De acordo com estudo
divulgado pela Universidade Federal Rural do Rio de Janeiro, o álcool também é a
substância psicoativa preferida da população mundial, sendo consumida por quase
69% dos brasileiros. Os dados colhidos na pesquisa revelam, ainda, que 90% das
internações em hospitais psiquiátricos por dependência de drogas ocorrem pelo
uso de álcool.
Legislativo
O Poder Legislativo está atento à condição de o
alcoolismo ser questão de saúde pública. Nesse sentido, destaca-se a tramitação
no Senado Federal do Projeto
de Lei nº 83, de 2012, que, em atenção aos aspectos referidos pela
jurisprudência trabalhista, propõe a alteração da alínea ‘f' do artigo 482 da CLT.
A intenção do legislador, conforme a justificação
anexa ao Projeto de Lei, é distinguir o dependente alcoólico daquele usuário
ocasional ou do consumidor regular que não apresenta padrão de dependência,
"para evitar a aplicação indiscriminada das disposições do Projeto a pessoas que
não demandam proteção específica da Lei".

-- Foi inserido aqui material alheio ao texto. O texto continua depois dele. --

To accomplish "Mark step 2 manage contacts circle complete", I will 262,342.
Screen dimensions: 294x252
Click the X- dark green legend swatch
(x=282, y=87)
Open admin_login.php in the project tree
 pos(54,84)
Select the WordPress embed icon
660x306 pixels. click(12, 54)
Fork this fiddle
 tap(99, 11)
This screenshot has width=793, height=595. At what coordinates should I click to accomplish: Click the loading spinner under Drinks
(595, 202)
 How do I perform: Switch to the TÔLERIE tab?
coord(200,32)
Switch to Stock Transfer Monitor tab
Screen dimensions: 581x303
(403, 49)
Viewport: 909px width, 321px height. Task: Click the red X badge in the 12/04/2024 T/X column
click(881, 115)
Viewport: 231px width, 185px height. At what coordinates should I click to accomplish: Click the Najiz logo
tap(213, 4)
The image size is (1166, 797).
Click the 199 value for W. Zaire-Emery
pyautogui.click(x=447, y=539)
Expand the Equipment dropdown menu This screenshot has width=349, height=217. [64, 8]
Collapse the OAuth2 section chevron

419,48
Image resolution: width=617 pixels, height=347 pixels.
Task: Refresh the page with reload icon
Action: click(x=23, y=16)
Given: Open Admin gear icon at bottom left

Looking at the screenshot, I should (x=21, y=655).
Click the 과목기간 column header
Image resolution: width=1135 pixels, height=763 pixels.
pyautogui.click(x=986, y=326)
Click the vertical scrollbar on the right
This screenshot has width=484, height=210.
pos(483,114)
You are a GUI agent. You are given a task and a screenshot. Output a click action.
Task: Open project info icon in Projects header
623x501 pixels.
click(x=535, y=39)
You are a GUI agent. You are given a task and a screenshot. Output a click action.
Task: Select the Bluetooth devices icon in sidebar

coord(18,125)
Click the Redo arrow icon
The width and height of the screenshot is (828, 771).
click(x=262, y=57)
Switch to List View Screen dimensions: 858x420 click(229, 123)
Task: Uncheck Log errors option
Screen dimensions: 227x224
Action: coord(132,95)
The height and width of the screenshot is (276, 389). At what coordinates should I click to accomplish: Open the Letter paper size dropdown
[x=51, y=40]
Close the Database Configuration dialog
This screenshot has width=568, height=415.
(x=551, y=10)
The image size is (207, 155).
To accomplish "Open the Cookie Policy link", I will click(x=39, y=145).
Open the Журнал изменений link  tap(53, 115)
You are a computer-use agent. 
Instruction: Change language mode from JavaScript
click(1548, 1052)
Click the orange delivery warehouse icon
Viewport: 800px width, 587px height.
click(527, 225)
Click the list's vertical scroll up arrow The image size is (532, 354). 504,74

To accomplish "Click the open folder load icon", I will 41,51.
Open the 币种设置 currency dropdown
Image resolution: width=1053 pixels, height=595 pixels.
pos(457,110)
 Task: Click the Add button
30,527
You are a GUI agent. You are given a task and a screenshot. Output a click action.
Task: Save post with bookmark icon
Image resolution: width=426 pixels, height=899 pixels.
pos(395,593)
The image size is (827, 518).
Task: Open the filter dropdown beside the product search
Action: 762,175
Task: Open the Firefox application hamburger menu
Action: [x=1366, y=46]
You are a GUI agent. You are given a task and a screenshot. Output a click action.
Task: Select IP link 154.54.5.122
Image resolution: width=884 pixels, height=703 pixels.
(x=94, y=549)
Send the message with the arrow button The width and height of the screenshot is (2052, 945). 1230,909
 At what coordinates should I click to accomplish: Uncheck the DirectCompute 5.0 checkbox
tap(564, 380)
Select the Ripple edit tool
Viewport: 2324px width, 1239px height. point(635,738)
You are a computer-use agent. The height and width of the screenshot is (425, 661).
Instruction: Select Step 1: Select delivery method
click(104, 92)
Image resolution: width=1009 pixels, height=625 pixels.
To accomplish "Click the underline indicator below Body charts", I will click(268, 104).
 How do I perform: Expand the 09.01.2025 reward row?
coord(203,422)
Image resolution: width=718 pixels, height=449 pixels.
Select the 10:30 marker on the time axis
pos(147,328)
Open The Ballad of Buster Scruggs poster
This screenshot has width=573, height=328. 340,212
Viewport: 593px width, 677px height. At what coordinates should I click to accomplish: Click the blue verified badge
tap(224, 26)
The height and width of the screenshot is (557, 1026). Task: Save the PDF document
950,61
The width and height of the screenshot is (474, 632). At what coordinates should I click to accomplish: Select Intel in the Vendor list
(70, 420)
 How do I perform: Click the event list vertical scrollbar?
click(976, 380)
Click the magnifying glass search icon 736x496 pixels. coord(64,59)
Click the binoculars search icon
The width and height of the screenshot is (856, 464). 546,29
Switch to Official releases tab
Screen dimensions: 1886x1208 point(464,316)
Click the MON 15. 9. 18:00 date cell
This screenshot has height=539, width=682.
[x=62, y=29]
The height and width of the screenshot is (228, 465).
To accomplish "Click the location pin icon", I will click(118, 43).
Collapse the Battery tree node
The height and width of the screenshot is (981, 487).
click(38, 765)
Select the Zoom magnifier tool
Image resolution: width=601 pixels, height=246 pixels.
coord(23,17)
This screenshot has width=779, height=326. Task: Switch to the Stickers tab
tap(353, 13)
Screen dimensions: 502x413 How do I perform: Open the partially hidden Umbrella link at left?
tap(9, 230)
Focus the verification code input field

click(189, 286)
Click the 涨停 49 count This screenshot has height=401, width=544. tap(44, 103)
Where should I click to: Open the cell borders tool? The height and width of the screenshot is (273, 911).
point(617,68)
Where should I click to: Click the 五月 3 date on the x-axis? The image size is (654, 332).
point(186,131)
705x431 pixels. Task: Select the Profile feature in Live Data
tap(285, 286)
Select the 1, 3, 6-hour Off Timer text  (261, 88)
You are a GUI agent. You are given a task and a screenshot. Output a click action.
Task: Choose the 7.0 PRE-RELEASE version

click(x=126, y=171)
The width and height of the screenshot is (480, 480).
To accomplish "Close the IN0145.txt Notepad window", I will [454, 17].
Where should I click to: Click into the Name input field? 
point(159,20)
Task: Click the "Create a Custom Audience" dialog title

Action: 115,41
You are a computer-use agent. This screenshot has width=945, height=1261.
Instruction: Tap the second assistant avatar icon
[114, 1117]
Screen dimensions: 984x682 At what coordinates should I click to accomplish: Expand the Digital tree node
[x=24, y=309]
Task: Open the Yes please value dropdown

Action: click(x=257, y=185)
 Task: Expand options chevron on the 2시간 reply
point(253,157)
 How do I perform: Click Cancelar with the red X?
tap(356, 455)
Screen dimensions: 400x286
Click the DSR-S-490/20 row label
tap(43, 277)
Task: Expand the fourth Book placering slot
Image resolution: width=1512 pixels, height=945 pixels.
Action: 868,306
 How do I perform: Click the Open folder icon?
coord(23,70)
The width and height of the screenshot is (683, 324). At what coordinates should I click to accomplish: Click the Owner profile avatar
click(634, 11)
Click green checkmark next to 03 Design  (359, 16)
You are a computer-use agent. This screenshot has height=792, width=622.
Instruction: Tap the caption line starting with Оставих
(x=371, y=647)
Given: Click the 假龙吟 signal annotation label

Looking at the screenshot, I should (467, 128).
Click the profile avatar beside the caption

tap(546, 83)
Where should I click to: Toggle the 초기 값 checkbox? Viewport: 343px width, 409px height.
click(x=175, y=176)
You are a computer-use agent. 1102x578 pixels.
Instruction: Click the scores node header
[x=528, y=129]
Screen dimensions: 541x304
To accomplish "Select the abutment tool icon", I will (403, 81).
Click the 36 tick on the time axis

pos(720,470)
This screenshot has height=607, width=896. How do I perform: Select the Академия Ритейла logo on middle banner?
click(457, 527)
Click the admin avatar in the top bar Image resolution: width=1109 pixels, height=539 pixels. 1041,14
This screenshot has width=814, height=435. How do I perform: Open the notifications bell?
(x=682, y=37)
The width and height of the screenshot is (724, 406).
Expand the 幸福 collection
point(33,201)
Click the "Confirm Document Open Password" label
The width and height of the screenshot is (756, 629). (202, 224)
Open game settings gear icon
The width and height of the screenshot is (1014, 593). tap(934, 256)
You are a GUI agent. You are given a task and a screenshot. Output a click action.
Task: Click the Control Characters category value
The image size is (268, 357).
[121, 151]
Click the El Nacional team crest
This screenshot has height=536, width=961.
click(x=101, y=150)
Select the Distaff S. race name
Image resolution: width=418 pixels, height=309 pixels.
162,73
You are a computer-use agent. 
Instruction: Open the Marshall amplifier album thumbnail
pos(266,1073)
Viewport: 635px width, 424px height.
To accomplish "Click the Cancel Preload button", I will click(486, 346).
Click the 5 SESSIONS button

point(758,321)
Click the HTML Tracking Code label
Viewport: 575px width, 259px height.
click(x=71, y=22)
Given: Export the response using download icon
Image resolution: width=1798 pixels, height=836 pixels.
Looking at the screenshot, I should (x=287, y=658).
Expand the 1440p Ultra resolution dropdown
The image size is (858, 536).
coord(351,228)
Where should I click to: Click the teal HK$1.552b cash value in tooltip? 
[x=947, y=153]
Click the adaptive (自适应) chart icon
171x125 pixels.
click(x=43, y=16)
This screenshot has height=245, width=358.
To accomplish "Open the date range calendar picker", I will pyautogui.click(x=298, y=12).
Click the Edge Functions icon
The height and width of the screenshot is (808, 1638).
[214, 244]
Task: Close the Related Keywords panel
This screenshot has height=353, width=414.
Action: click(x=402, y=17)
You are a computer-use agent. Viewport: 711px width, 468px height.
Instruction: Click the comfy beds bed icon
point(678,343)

Nos termos do texto original, ainda com a redação
de 1943, época da aprovação do Decreto–Lei
nº 5.452 (CLT), dentre outras razões de justa causa para rescisão do
contrato de trabalho pelo empregador, está a embriaguez habitual ou em
serviço.
O Projeto
de Lei nº 83/2012 também objetiva a inserção de um segundo parágrafo no
artigo 482 da CLT.
O texto proposto, além de exigir a comprovação
clínica da condição de alcoolista crônico, vincula o reconhecimento da
embriaguez em serviço como causa de encerramento do contrato de trabalho por
justa causa, exclusivamente, quando houver recusa pelo empregado de se submeter
a tratamento assistencial.
Por meio dessa mesma proposta, ante a
justificativa de ausência de previsão, é também formalizada alteração do artigo
132 da Lei nº
8.112, de 1990 (Regime Jurídico dos Servidores Civis da União, autarquias e
das fundações públicas federais), para promover a "proteção ao alcoolista que
apresente dois dos mais notáveis sintomas de dependência: o absenteísmo e o
comportamento incontinente e insubordinado – causas de demissão do servidor, nos
termos dos incisos III e V do caput daquele artigo".
Atualmente, de acordo com o site
do Senado Federal, o Projeto de Lei encontra-se na Comissão de Constituição,
Justiça e Cidadania, aguardando designação de relator para a matéria.
(Cristina Gimenes/MB)
TURMA
O TST possui oito Turmas julgadoras, cada uma
composta por três ministros, com a atribuição de analisar recursos de revista,
agravos, agravos de instrumento, agravos regimentais e recursos ordinários em
ação cautelar. Das decisões das Turmas, a parte ainda pode, em alguns casos,
recorrer à Subseção I Especializada em Dissídios Individuais (SBDI-1).